Results: On day 7, B/N0 group showed lower ALP activity than both B-only and B/N1 groups, and cell viability in B/N1 group was lower than in B-only group. On day 28, B/N0 group showed reduced mineralization compared to B-only and B/N2 groups. Gene expression analysis revealed no significant differences in COL1A1, but OPN expression significantly increased in all groups from day 7 to day 28. RUNX2 expression increased in B-only, B/N0, and B/N1 groups, remaining unchanged in B/N2 group. OCN expression increased in B-only, B/N1, and B/N2 groups, except in B/N0 group. For cytokine secretion, BMP-2 levels were higher in B/N2 group on day 28 compared to day 7. OPN secretion remained stable across groups, while MMP-13 was undetectable on day 7 but present on day 28, with lower levels in B/N1 group.

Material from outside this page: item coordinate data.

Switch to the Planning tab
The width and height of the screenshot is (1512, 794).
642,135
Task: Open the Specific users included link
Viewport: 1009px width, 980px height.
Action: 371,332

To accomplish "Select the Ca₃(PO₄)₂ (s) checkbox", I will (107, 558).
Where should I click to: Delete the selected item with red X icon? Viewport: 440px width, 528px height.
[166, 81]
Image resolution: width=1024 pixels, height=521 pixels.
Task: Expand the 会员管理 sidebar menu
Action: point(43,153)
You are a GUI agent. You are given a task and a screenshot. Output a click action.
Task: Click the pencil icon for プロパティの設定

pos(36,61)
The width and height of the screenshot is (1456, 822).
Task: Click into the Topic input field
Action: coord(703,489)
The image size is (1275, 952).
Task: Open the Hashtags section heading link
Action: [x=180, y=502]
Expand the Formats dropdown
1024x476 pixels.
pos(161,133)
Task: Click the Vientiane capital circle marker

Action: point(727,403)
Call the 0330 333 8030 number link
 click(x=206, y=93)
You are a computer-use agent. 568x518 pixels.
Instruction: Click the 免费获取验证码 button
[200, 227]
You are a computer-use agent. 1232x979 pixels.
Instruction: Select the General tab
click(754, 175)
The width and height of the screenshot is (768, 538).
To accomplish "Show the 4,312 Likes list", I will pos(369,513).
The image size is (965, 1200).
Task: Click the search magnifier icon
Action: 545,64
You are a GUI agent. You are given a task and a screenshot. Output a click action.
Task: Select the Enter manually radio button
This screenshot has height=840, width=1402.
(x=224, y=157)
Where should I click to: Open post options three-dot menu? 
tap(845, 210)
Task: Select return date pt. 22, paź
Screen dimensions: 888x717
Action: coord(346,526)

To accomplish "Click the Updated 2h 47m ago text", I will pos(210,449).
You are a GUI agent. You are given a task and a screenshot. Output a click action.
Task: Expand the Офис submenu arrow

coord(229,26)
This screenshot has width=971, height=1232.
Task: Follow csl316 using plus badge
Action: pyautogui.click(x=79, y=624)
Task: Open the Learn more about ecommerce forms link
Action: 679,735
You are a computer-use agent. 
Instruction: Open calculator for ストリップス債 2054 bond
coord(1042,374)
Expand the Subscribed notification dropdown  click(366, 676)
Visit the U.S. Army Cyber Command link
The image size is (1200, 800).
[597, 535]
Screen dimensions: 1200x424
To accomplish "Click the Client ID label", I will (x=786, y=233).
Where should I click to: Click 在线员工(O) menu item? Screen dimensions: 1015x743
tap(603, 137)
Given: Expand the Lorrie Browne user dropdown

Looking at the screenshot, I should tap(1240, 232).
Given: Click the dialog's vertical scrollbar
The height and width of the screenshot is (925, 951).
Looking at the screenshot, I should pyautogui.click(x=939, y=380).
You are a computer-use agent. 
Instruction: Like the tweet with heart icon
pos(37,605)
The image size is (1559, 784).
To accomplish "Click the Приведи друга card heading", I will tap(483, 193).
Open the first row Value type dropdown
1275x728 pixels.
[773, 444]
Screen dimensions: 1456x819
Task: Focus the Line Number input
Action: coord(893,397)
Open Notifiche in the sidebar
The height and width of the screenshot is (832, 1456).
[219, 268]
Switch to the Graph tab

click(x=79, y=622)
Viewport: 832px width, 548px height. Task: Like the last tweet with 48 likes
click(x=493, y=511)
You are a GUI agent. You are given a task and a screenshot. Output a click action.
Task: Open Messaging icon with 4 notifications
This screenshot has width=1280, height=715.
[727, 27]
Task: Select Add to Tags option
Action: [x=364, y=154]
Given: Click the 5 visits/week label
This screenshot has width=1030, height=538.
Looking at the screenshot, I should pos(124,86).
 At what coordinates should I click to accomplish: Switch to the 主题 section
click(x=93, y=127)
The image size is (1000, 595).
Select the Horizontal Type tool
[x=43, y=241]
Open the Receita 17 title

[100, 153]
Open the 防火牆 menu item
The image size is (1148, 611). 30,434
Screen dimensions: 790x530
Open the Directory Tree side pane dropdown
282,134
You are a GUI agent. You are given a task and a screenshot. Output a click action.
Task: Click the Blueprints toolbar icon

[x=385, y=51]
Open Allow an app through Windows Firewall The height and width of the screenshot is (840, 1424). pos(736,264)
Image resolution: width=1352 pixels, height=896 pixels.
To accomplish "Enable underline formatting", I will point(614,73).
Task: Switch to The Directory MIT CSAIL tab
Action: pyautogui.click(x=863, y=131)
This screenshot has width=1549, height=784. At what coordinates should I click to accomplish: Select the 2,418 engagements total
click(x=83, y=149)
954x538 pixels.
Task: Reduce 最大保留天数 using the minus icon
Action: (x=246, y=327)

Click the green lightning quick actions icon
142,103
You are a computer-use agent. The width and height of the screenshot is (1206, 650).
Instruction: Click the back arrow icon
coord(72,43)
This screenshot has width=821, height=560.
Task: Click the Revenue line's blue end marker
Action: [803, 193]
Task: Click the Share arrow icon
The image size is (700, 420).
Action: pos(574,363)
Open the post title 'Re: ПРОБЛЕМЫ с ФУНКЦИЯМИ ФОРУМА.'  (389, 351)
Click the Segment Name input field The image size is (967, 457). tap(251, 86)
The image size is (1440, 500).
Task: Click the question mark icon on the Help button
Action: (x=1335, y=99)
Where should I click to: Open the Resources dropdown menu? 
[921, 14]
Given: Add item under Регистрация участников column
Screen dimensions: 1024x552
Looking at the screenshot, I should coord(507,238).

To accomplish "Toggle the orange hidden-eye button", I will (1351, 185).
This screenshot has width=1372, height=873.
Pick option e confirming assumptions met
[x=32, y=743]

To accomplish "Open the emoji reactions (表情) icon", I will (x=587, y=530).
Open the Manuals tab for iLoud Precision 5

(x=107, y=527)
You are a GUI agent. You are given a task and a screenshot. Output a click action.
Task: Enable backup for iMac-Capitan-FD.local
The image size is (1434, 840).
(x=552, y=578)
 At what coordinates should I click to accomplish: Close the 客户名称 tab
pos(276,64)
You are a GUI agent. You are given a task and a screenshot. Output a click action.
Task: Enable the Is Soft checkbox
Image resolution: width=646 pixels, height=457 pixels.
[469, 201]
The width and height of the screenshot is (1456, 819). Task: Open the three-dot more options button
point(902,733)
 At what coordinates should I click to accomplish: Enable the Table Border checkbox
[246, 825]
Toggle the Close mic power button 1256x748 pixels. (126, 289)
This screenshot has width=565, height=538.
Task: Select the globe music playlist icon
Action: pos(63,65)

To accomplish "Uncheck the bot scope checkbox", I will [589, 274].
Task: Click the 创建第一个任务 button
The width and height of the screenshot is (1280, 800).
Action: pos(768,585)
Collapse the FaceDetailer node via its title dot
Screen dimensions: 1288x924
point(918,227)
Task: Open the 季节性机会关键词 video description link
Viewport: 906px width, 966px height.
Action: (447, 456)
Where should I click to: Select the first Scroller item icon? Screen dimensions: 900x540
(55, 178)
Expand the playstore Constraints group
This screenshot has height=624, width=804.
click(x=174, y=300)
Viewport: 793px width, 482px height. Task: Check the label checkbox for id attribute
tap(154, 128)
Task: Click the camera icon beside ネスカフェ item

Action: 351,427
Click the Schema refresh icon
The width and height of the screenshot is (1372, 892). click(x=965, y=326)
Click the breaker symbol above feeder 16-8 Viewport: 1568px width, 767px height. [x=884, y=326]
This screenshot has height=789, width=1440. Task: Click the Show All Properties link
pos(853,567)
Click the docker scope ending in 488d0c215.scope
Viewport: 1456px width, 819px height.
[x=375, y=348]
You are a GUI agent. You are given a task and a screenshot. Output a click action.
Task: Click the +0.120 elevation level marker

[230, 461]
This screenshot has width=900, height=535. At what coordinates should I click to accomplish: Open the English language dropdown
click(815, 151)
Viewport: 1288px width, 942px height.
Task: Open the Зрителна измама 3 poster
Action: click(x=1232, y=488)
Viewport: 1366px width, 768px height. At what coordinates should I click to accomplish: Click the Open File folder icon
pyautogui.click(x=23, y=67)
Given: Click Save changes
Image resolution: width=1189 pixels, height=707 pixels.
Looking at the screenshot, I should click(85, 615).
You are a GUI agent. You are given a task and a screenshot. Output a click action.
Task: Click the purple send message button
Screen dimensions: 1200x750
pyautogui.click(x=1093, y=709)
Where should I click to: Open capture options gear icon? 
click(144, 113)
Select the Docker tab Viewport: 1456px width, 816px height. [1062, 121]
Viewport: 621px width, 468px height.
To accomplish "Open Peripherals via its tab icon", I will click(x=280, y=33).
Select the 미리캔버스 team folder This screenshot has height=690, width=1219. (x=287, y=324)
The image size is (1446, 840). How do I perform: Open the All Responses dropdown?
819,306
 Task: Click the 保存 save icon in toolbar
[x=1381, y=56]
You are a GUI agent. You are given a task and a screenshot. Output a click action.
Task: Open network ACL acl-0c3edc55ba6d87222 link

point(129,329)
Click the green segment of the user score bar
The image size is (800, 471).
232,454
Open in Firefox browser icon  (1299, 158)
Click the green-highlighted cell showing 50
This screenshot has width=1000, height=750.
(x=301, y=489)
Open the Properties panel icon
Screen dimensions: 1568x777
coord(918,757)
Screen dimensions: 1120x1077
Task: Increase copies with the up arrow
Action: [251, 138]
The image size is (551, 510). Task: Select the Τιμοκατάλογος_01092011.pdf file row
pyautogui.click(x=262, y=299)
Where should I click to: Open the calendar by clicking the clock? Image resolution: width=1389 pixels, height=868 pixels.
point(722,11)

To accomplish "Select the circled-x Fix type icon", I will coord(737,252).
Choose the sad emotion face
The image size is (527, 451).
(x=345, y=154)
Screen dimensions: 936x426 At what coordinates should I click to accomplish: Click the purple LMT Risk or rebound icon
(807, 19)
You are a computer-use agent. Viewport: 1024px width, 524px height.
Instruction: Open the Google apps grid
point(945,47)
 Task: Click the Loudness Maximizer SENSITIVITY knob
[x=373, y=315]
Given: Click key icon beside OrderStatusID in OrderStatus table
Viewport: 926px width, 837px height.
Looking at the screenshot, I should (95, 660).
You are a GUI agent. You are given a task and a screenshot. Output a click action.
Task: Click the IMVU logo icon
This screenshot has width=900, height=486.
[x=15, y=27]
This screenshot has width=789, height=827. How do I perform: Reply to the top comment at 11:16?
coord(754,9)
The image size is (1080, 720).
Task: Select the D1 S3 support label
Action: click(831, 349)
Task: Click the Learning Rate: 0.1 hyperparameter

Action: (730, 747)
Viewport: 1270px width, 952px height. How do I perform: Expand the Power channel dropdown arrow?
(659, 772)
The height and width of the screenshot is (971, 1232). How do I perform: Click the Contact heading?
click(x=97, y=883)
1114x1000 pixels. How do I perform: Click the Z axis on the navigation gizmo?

Discussion: This study shows that N1 and N2 neutrophil phenotypes differentially influence the osteogenic property of human BMSCs. N1 neutrophils promote early osteogenesis but reduce cell viability, while N2 neutrophils enhance ECM mineralization. These effects seem to occur independently of gene expression changes. The results offer new insights into the roles of neutrophils in bone regeneration.